Domain-Specific languages (DSLs) such as Triton enable developers to write high-performance GPU kernels in a Python-friendly manner; however, profiling these kernels with existing tools often incurs runtime and storage overhead while failing to deliver actionable insights for both kernel authors and framework developers.
We present Proton, a multi-level, adaptive profiler tailored for the Triton programming language and compiler.
Proton provides frontend APIs to selectively profile relevant regions, aggregate results, capture custom metrics not available through hardware counters, and query profiles using a SQL-like language.
Proton's backend design unifies vendor profiling APIs with instrumentation-based profiling, ensuring portability and extensibility.
Using Proton, users are able to query custom and hardware metrics across the relevant levels of abstraction—full end-to-end model execution, isolated neural network layers, language-specific Triton operators, and compiler intermediate representations.
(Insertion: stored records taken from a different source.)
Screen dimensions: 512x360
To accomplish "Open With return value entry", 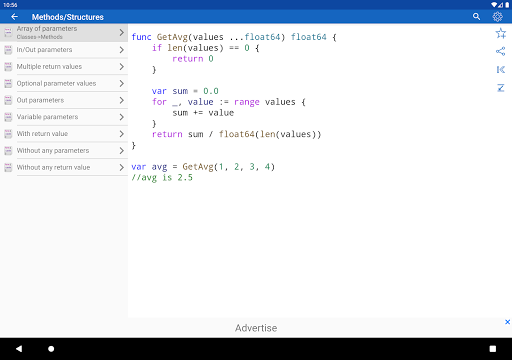I will [x=64, y=134].
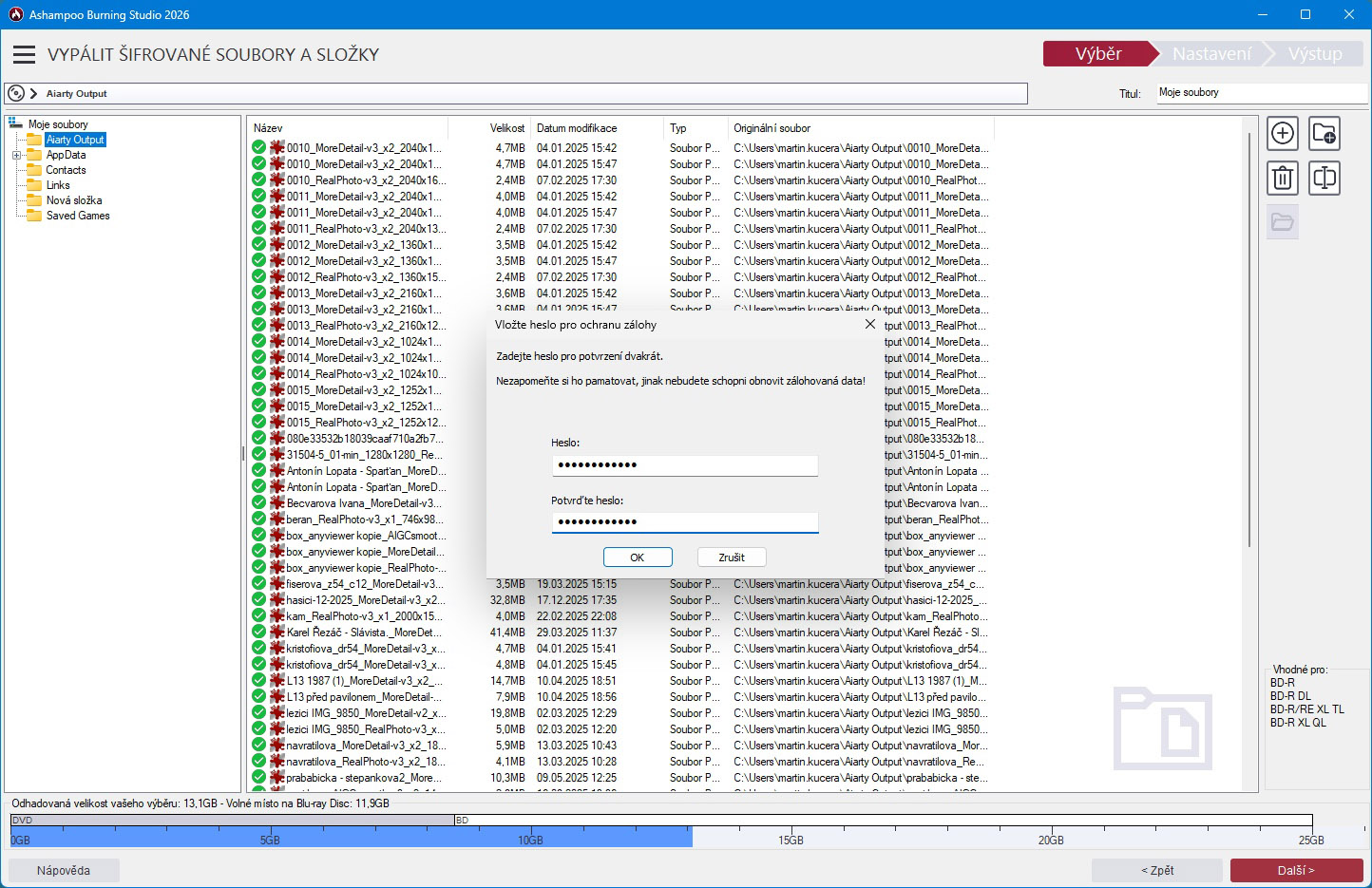Toggle green check beside hasici-12-2025 file
The height and width of the screenshot is (888, 1372).
click(x=258, y=599)
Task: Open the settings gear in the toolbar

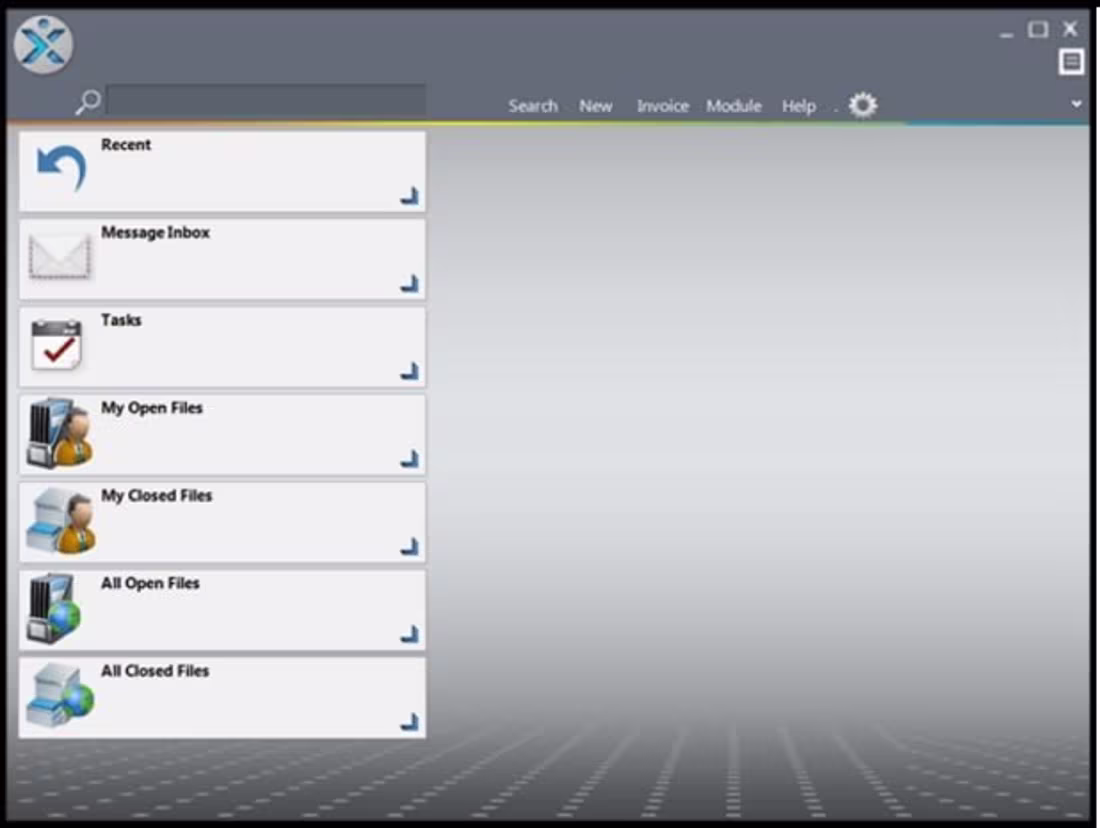Action: point(862,104)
We demonstrate the tool's effectiveness through case studies on production-grade kernel development, continuous integration, multi-GPU analysis, language model inference, and intra-kernel profiling.
Our evaluations on end-to-end workloads, as well as standalone Triton kernels, demonstrate that Proton imposes lower runtime overhead and delivers significant reductions in profile sizes relative to existing framework and vendor profilers while being fully open source.